A FESTA QUE NÃO HOUVE
No rol dos eventos programados que não aconteceram, tenho uma historieta para incluir, ainda que de baixa repercussão, mas com frustração apreciável. Eu estava há muito pouco tempo separado, residindo em meu apartamento de solteiro na Rua Fernando Machado e frequentava a Aliança Francesa no centro de Porto Alegre. Além de retomar a língua – que aprendera bem no Ginásio Anchieta, no Colégio Júlio de Castilhos e nos meus seis meses intensos em Paris -, havia sempre o objetivo de conhecer pessoas e preencher espaços naqueles tempos mais difíceis de recomeço de vida pessoal e social.
Numa separação de casal, é preciso recomeçar a vida, reinventar-se, abrir novos espaços. Independentemente de idade ou condição, o amor à língua e à civilização francesas era, então, um poderoso elo entre os alunos de diferentes idades. Hoje me dou conta de que eu era ainda jovem, com quarenta e poucos anos de idade. Já tínhamos formado um grupo com certa afinidade, que fizera duas ou três reuniões de confraternização, congregando algo como sete ou oito pessoas, bem dividido entre homens e mulheres. Num dos intervalos, no barzinho saudoso da Aliança da João Alfredo, onde se comia um “croque monsieur” em nível parisiense, combinamos um evento festivo na minha casa para a noite de sábado - isto numa aula de segunda-feira.

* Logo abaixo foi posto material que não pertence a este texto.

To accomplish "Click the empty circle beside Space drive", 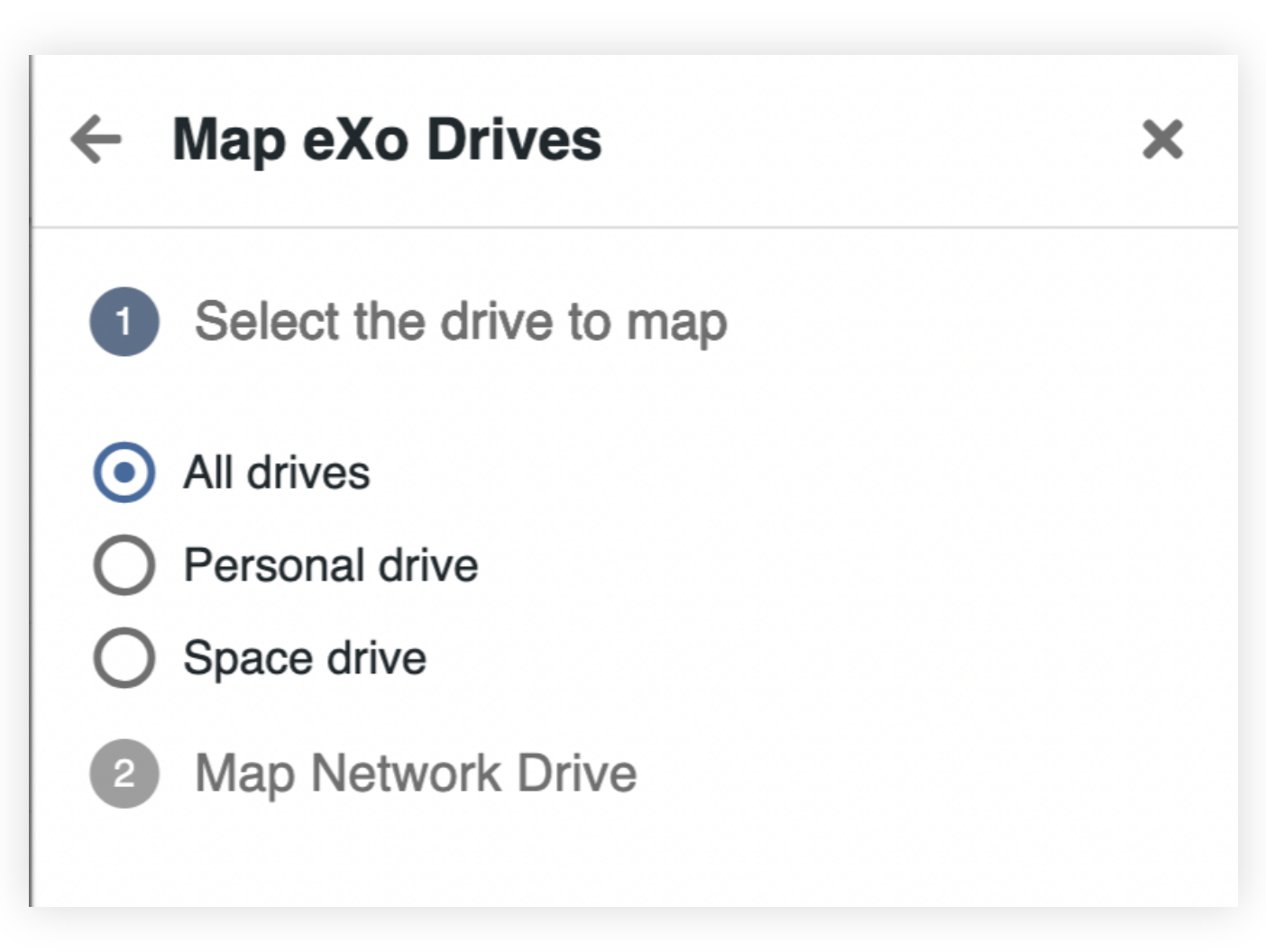I will 124,658.
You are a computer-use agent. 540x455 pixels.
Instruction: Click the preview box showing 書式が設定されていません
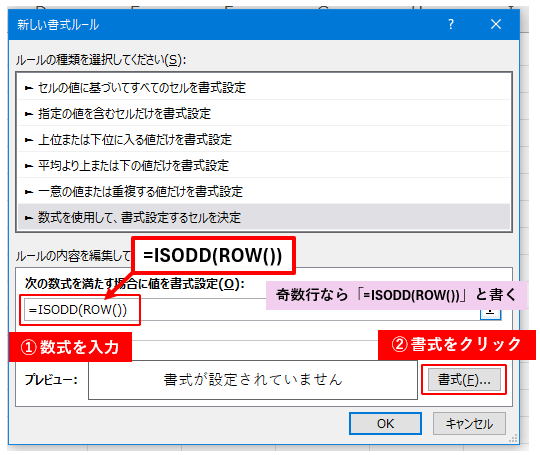point(253,380)
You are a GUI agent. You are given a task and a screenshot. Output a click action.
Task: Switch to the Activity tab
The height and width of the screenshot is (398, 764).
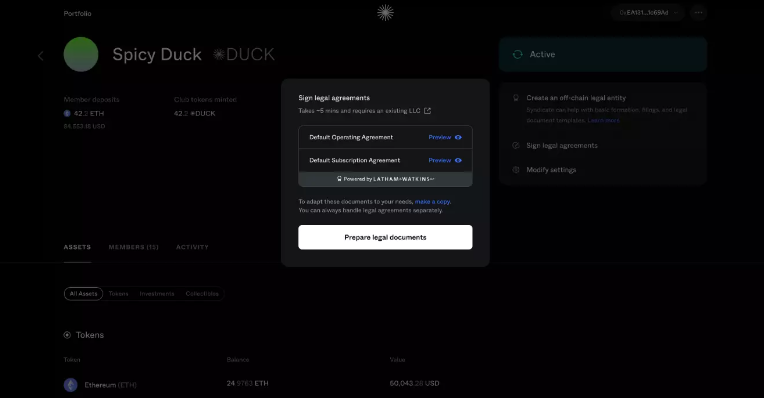pos(192,247)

Na sexta-feira, Porto Alegre foi inundada por um daqueles temporais de inverno que assinalam o fim do mundo. Consegui chegar na Aliança, já que trabalhava perto, mas não houve aula por falta de quórum. De qualquer modo, a combinação fora muito firme. Bom, na qualidade de anfitrião, mandei preparar para o agendado evento, às 20:30, vários pratos de sanduíches e frios, salgadinhos e picles diversos, Coca-Cola, Guaraná e as alcoólicas - estas sempre disponíveis no estoque doméstico. Comprei alguns CDs ou fitas-cassete, já nem lembro a mídia da época, e, na maior expectativa, fiquei aguardando a visita dos amigos, que significavam, de um certo modo, a minha redenção para um novo mundo e para um novo tempo. Lá pelas 21:00h, passei a temer o pior. Obviamente, não havia celular e eu não tinha o telefone de ninguém, até pelo fato de que a maioria nem o possuía: eram todos bem mais jovens que eu e linha telefônica, à época, era caríssima. Às dez horas, baixei o som e comecei a comer alguns sanduíches, que desciam arranhando a goela, mas que matavam a fome crescente; no lugar da planejada Cuba Libre, fui de Coca-Cola mesmo, com rock balada de fundo: uma cena possivelmente surreal. Sim, houve um mal-entendido, além do tempo e o vento, os cinquenta tons de cinza e tudo mais que se possa imaginar. Estava, enfim, reaprendendo a ser solteiro. Entre mortos e feridos, salvaram-se todos, mas ainda sinto resquícios de coisa amarga daquela animada festinha, que poderia ter sido, mas não foi.